* _Aim of the task_
Rewrite the data as a numbered list with blank lines omitted, starting with the first line of the data and going on through the line containing "will (432, 826).".

* _Dataset rows_
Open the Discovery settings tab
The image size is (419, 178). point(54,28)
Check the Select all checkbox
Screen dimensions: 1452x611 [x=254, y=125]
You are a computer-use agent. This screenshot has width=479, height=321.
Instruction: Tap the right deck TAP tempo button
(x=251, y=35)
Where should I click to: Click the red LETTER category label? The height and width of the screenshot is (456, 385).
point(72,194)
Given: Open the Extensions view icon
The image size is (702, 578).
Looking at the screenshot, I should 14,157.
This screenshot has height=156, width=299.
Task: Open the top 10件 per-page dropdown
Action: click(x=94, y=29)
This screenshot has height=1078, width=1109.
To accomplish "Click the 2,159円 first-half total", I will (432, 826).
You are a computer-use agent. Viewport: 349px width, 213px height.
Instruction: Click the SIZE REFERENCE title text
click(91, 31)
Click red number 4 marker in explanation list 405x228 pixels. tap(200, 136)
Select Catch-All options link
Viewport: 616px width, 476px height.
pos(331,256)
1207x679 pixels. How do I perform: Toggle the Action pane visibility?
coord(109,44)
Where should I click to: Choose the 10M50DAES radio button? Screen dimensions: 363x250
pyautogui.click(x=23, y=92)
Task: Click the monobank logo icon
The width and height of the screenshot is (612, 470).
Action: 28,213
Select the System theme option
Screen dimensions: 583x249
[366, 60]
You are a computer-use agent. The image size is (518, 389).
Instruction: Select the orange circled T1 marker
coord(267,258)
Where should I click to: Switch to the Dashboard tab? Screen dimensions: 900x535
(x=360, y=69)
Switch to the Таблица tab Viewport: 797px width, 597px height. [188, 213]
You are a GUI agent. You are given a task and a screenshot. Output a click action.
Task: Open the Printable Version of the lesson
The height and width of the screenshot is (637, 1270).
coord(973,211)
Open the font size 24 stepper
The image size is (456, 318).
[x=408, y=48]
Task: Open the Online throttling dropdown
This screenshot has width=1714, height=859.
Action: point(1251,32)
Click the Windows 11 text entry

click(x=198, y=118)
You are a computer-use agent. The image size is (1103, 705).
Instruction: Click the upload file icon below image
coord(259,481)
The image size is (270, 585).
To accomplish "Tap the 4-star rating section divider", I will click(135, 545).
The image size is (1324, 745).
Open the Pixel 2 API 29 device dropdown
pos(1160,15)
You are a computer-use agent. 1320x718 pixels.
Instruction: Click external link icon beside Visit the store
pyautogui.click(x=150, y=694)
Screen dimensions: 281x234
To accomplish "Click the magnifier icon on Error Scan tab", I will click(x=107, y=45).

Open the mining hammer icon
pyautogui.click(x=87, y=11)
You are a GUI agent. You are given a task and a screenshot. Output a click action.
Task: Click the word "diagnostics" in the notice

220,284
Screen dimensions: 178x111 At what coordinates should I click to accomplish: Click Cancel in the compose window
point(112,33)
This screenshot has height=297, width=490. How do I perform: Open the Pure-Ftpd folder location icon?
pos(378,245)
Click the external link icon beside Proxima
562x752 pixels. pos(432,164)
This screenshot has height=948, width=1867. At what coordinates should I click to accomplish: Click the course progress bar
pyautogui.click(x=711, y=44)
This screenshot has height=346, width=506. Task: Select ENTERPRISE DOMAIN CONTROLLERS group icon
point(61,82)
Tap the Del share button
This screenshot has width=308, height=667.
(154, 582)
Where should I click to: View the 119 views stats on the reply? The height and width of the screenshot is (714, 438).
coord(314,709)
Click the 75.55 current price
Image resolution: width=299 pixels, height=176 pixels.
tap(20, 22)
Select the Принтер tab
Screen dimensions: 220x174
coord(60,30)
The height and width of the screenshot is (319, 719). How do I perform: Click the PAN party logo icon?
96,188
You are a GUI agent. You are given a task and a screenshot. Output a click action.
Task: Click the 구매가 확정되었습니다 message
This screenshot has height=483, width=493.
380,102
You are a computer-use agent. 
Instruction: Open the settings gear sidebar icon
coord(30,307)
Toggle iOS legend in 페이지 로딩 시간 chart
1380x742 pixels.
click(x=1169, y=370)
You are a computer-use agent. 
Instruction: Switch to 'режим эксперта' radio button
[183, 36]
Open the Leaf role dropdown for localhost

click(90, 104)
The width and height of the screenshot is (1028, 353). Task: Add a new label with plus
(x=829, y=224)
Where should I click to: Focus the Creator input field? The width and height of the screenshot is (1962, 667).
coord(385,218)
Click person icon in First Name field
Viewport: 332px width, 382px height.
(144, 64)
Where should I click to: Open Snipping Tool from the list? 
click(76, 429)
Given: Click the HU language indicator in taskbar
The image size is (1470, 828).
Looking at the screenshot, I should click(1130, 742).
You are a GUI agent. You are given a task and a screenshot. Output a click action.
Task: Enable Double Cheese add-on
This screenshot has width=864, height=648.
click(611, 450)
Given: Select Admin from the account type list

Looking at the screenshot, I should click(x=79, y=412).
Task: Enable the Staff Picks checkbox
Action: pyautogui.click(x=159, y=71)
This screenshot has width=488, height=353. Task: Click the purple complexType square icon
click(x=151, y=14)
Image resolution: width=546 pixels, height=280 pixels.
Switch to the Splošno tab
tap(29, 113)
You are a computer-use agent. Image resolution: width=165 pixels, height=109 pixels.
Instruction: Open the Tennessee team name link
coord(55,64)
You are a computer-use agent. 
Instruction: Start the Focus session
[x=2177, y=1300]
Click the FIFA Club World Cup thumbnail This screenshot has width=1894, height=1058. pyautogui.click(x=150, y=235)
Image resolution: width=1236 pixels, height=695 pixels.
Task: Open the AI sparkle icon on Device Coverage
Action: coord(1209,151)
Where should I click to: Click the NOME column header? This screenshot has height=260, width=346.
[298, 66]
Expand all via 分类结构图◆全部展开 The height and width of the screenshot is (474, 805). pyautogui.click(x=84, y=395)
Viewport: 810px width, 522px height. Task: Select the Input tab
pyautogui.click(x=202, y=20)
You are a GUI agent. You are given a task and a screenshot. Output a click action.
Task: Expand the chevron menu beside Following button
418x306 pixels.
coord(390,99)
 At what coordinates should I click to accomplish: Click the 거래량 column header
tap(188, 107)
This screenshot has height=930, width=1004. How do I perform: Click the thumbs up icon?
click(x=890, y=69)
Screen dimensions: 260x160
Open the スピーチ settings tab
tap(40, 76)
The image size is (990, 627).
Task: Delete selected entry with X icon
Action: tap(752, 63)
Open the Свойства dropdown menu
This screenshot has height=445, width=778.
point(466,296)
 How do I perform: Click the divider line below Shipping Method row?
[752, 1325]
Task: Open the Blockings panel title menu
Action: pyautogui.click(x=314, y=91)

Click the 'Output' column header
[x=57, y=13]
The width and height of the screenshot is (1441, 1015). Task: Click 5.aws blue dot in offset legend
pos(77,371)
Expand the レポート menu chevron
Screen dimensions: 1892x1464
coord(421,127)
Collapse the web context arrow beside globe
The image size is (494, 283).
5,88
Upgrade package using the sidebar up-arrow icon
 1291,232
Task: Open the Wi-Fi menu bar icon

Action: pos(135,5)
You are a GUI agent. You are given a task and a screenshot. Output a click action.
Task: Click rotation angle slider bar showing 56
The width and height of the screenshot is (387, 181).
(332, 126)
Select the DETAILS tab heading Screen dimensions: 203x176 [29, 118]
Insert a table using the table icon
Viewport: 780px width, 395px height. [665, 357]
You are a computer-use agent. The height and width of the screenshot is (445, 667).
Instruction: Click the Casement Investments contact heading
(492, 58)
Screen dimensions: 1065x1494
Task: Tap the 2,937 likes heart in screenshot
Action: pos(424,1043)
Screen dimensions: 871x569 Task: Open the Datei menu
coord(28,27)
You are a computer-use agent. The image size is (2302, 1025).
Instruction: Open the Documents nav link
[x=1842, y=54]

* _Exercise result_
1. Open the Discovery settings tab
2. The image size is (419, 178). point(54,28)
3. Check the Select all checkbox
4. Screen dimensions: 1452x611 [x=254, y=125]
5. You are a computer-use agent. This screenshot has width=479, height=321.
6. Instruction: Tap the right deck TAP tempo button
7. (x=251, y=35)
8. Where should I click to: Click the red LETTER category label? The height and width of the screenshot is (456, 385).
9. point(72,194)
10. Given: Open the Extensions view icon
11. The image size is (702, 578).
12. Looking at the screenshot, I should 14,157.
13. This screenshot has height=156, width=299.
14. Task: Open the top 10件 per-page dropdown
15. Action: click(x=94, y=29)
16. This screenshot has height=1078, width=1109.
17. To accomplish "Click the 2,159円 first-half total", I will (432, 826).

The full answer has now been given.